Muito extrovertida, pouco feliz, inadaptado, correto, etc, parecem aos olhos alheios muito pouco quando comparados com Mestre em, licenciado pela Universidade de, Gestor na, Sir, filho de, ...

Um pobre/excluido/refugiado/emigrante/desconhecido/etc, morrem. Muitos, de cancro. Os outros, de doença prolongada, ou de doença. Falecem, partem, desaparecem. Raramente morrem.
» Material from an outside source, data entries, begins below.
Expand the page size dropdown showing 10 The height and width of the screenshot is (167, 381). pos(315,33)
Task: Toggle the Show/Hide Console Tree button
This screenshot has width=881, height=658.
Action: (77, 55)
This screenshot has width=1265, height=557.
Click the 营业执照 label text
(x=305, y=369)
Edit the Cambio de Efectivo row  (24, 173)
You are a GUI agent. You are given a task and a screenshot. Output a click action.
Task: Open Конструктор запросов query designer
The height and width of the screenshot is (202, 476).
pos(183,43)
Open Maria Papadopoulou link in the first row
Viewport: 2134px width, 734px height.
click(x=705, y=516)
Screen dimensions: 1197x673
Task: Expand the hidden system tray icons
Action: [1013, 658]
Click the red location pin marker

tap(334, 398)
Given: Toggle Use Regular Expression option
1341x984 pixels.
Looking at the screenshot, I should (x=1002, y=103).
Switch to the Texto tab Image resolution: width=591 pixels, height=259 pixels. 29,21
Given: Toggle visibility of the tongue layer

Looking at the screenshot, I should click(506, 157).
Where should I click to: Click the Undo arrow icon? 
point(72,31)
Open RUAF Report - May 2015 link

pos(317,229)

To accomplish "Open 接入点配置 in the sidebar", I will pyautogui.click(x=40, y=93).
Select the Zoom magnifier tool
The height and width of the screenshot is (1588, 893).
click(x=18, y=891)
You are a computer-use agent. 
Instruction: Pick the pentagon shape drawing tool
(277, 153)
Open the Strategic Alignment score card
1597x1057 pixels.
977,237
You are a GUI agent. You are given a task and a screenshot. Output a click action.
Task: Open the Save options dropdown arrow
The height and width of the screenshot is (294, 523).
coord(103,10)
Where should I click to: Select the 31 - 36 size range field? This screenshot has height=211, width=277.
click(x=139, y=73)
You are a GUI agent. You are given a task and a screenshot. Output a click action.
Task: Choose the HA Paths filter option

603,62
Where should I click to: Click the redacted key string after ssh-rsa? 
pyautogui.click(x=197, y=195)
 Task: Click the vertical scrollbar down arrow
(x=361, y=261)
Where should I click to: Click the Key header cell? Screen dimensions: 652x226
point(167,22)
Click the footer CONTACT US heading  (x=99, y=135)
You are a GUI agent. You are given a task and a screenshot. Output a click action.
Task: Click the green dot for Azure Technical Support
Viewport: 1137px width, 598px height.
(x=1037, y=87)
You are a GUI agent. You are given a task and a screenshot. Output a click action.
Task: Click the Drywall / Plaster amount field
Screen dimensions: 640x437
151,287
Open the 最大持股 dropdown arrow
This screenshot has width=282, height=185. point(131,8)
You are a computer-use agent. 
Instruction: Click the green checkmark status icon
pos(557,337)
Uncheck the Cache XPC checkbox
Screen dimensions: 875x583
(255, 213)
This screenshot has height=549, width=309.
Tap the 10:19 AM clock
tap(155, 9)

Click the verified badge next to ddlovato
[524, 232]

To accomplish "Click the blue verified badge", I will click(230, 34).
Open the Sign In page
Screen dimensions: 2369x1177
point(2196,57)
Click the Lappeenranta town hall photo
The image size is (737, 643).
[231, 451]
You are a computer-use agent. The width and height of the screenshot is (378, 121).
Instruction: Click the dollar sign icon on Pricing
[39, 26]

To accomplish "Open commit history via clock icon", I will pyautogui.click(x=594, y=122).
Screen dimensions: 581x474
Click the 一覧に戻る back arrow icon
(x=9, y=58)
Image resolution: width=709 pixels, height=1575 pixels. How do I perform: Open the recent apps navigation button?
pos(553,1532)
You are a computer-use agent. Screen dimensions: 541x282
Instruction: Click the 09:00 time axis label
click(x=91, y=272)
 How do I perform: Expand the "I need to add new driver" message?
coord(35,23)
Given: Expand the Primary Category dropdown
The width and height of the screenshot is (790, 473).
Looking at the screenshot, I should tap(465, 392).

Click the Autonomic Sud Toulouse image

As pessoas têm medo como ATM, diz. De quase tudo e da morte. E têm de falar da morte, essa coisa 'peçonhenta que nos persegue' desde que nascemos. Por isso douram a 'pílula', os nomes, cheios de mesuras e cuidados com a esperança que isso lhes alivie as dores, lhes devolva mais dessa vida que se escapa, quando apenas uma parte dela se esvai.

E no entanto, a morte é uma transição.